» **WORK ORDER**
Write out exactly the lines from the one containing "Screenshot is 377x2576." through the last line of the records below, and no others.
[[ AVAILABLE DATA open ]]
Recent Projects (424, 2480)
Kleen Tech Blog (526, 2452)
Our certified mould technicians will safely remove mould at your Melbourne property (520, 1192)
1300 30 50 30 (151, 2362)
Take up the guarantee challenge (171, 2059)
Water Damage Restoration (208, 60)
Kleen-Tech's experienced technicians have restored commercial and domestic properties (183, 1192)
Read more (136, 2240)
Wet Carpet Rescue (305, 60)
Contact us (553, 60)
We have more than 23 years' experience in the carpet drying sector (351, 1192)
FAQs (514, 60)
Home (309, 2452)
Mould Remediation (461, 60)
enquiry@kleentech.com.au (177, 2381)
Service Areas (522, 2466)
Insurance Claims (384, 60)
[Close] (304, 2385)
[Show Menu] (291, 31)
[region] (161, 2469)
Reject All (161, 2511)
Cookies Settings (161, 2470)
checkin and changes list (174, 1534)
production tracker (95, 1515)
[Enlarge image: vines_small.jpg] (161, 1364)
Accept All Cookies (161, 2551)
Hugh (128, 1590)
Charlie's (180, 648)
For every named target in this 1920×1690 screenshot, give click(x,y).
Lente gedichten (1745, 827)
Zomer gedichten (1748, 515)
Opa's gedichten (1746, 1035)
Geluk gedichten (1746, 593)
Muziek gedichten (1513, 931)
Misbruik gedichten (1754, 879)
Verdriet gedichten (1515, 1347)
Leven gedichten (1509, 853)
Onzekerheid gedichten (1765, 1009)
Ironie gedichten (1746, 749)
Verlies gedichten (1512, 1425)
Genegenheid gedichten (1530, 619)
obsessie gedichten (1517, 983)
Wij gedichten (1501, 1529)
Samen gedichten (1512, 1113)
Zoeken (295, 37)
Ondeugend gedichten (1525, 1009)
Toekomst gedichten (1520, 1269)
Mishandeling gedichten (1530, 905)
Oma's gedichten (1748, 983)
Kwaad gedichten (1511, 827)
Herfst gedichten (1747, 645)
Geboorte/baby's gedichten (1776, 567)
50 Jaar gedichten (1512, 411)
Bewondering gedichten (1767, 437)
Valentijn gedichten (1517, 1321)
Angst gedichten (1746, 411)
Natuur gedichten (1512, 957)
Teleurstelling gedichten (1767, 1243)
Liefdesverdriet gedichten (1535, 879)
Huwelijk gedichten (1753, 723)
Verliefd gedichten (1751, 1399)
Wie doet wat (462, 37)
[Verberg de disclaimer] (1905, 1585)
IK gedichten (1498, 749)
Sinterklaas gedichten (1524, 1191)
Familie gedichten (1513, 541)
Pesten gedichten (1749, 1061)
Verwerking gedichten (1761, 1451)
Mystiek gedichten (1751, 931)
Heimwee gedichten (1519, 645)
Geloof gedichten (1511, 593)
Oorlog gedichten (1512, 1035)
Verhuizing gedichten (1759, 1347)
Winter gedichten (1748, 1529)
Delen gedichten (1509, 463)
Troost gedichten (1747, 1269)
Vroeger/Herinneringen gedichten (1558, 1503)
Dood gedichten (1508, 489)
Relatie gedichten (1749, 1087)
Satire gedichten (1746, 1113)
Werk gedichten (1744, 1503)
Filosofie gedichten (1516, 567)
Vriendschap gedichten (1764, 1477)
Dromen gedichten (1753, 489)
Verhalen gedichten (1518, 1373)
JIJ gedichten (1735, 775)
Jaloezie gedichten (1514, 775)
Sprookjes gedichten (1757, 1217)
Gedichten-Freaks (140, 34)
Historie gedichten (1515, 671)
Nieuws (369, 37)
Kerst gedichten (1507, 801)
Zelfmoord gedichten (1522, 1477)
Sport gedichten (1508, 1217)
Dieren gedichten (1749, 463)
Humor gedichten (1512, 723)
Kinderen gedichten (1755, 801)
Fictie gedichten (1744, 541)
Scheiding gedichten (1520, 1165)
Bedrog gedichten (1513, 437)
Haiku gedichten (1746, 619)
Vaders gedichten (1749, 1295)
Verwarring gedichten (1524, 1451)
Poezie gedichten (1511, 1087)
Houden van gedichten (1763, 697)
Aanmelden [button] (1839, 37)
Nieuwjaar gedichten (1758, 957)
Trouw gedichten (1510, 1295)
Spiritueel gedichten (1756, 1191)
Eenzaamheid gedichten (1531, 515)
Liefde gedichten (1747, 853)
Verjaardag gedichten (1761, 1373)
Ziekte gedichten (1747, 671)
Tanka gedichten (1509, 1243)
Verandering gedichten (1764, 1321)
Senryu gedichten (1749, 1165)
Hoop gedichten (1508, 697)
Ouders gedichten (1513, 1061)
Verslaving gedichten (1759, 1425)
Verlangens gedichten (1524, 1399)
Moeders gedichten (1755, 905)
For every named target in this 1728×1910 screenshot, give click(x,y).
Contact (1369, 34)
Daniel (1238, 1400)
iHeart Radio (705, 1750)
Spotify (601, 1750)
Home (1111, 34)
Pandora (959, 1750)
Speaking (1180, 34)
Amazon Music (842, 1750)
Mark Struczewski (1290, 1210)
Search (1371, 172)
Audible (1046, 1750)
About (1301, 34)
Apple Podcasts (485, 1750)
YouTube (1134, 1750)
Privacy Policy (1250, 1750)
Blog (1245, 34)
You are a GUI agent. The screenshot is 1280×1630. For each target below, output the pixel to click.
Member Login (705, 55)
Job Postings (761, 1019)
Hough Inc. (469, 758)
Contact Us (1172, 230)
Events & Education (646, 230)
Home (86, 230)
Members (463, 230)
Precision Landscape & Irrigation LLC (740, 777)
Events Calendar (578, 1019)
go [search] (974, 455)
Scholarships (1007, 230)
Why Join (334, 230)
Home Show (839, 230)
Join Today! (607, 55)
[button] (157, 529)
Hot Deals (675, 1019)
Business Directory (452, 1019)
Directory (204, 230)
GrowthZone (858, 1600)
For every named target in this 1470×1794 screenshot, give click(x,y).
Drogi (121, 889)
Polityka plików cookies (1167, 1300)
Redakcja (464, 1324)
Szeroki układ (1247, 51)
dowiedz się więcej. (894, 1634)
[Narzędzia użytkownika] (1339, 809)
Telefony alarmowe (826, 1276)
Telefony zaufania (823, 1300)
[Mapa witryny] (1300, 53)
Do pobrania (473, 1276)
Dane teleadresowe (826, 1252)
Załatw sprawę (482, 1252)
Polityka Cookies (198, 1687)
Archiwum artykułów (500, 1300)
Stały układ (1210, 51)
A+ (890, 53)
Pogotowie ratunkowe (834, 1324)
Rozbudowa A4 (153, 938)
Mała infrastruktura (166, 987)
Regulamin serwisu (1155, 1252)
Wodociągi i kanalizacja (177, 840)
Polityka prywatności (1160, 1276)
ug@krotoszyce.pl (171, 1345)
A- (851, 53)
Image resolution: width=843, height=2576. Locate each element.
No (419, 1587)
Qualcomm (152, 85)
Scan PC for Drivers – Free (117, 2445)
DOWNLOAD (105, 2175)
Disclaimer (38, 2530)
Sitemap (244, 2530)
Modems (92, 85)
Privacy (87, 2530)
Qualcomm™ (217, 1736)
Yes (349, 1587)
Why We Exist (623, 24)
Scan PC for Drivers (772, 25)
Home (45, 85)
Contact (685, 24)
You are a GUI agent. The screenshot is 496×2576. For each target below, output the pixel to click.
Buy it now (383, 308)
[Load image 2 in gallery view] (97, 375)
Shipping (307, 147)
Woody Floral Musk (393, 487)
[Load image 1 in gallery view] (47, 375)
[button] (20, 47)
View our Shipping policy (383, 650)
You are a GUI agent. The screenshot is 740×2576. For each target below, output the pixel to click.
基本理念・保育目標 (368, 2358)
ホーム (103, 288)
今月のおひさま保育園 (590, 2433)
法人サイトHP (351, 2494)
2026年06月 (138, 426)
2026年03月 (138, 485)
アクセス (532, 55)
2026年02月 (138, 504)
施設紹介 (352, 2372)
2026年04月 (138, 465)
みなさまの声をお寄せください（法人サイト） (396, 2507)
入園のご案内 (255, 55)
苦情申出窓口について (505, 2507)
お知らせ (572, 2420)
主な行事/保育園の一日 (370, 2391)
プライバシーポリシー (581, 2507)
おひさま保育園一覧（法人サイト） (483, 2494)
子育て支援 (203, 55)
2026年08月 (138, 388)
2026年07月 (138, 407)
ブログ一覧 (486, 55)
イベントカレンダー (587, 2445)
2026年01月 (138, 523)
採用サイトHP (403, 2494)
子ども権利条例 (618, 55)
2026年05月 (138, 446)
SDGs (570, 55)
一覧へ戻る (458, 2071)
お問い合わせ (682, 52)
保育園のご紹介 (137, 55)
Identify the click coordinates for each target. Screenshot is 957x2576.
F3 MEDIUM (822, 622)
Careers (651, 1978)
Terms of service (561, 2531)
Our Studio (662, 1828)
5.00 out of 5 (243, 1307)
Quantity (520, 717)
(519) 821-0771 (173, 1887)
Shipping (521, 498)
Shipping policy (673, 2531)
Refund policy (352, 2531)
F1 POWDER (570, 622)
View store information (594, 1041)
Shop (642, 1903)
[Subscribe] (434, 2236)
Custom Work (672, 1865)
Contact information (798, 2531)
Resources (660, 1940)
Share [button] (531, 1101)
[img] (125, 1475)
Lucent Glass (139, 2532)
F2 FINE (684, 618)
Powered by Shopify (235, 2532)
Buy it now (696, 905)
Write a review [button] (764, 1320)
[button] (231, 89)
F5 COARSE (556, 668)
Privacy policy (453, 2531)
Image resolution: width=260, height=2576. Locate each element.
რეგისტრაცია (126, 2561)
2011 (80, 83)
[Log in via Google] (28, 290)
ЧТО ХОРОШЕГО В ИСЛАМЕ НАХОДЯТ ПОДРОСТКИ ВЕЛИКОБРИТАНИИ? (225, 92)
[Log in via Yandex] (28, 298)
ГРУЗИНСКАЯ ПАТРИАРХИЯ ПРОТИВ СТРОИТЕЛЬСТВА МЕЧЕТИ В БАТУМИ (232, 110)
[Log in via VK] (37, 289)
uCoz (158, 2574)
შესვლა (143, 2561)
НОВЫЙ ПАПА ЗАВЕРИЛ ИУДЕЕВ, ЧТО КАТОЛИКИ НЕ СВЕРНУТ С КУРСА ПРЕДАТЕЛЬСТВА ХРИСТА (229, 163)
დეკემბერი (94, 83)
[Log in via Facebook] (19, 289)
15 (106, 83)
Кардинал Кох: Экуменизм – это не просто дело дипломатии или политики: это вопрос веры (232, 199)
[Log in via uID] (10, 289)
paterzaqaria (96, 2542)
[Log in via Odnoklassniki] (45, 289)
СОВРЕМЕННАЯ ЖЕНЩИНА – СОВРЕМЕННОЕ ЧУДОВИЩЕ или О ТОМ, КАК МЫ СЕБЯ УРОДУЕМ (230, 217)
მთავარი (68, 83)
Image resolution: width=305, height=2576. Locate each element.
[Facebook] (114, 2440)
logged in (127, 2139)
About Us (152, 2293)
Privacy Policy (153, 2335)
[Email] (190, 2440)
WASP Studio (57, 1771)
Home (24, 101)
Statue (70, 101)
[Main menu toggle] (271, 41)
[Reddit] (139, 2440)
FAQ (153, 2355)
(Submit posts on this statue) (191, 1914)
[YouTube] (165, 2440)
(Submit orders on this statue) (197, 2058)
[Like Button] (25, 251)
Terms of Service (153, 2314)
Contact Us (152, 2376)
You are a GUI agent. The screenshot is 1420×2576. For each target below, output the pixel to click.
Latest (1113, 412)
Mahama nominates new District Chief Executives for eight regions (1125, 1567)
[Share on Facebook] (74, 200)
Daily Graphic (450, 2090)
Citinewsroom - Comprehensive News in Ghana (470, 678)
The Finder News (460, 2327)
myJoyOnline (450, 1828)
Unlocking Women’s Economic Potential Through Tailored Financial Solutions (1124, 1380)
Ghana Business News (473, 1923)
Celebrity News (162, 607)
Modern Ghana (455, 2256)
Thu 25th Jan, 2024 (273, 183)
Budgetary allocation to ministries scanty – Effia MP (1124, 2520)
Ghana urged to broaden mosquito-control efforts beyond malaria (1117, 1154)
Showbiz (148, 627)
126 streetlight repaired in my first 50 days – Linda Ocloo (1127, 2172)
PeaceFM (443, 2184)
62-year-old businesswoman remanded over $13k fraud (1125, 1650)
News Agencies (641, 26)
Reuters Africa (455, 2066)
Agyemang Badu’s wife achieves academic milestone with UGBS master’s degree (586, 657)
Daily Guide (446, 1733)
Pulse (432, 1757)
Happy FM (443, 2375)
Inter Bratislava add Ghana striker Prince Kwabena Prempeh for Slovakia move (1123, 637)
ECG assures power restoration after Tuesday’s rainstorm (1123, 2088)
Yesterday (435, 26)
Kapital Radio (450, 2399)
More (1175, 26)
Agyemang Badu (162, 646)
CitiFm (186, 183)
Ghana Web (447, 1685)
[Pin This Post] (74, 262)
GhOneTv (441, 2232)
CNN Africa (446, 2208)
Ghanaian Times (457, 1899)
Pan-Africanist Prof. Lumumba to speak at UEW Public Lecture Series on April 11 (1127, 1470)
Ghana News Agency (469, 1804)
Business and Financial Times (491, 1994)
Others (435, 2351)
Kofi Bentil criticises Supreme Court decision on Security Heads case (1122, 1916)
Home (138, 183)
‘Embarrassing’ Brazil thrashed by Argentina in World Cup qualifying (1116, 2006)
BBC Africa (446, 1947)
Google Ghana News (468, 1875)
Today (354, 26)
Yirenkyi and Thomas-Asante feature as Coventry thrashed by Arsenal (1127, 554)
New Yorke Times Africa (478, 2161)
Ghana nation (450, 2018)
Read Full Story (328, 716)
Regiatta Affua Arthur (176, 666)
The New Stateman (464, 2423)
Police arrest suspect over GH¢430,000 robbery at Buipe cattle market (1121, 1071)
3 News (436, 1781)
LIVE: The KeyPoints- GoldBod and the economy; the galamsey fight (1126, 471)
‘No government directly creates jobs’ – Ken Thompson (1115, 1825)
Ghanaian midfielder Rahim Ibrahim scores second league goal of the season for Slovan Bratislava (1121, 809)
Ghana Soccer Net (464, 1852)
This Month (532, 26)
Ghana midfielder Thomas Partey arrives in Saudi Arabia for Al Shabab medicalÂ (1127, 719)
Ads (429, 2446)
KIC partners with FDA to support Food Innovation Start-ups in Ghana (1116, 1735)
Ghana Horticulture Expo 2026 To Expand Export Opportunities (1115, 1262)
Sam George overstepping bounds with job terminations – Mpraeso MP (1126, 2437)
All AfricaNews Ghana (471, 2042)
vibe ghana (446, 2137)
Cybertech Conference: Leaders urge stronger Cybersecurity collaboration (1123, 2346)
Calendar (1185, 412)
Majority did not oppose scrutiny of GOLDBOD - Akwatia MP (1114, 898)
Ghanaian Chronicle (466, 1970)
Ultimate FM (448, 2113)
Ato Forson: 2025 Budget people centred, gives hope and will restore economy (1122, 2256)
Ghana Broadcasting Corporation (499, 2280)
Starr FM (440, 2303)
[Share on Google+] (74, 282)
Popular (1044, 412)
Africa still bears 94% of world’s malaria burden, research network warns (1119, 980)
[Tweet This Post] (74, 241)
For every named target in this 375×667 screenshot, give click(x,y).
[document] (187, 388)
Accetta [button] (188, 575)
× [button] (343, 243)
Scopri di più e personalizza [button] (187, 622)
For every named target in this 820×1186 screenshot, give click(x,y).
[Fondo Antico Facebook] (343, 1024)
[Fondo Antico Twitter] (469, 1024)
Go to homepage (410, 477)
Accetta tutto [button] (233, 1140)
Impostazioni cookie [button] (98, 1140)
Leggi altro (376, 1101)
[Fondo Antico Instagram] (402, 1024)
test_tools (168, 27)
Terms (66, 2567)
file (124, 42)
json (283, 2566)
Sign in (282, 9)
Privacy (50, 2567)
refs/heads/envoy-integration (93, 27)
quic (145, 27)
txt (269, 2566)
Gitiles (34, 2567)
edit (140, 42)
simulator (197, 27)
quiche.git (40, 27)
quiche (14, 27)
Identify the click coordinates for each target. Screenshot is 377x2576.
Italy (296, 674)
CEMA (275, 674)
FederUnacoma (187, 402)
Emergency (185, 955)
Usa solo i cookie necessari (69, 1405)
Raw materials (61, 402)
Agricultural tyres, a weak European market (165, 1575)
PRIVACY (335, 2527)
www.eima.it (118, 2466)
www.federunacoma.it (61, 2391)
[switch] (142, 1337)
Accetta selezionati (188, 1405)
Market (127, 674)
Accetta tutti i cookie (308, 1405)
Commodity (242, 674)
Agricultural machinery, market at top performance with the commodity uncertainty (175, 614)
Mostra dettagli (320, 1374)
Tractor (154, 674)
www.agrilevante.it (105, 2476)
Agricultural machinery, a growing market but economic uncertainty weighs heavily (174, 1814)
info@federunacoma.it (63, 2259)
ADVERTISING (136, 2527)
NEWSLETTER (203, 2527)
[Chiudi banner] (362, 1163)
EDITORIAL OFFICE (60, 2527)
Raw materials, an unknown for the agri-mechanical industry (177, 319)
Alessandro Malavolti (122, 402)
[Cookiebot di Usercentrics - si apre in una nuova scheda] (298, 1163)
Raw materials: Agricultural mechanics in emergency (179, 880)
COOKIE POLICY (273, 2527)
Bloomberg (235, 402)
[[ AVAILABLE DATA closed ]]
» **SOLUTION BELOW**
Identify the click coordinates for each target. Screenshot is 377x2576.
Italy (296, 674)
CEMA (275, 674)
FederUnacoma (187, 402)
Emergency (185, 955)
Usa solo i cookie necessari (69, 1405)
Raw materials (61, 402)
Agricultural tyres, a weak European market (165, 1575)
PRIVACY (335, 2527)
www.eima.it (118, 2466)
www.federunacoma.it (61, 2391)
[switch] (142, 1337)
Accetta selezionati (188, 1405)
Market (127, 674)
Accetta tutti i cookie (308, 1405)
Commodity (242, 674)
Agricultural machinery, market at top performance with the commodity uncertainty (175, 614)
Mostra dettagli (320, 1374)
Tractor (154, 674)
www.agrilevante.it (105, 2476)
Agricultural machinery, a growing market but economic uncertainty weighs heavily (174, 1814)
info@federunacoma.it (63, 2259)
ADVERTISING (136, 2527)
NEWSLETTER (203, 2527)
[Chiudi banner] (362, 1163)
EDITORIAL OFFICE (60, 2527)
Raw materials, an unknown for the agri-mechanical industry (177, 319)
Alessandro Malavolti (122, 402)
[Cookiebot di Usercentrics - si apre in una nuova scheda] (298, 1163)
Raw materials: Agricultural mechanics in emergency (179, 880)
COOKIE POLICY (273, 2527)
Bloomberg (235, 402)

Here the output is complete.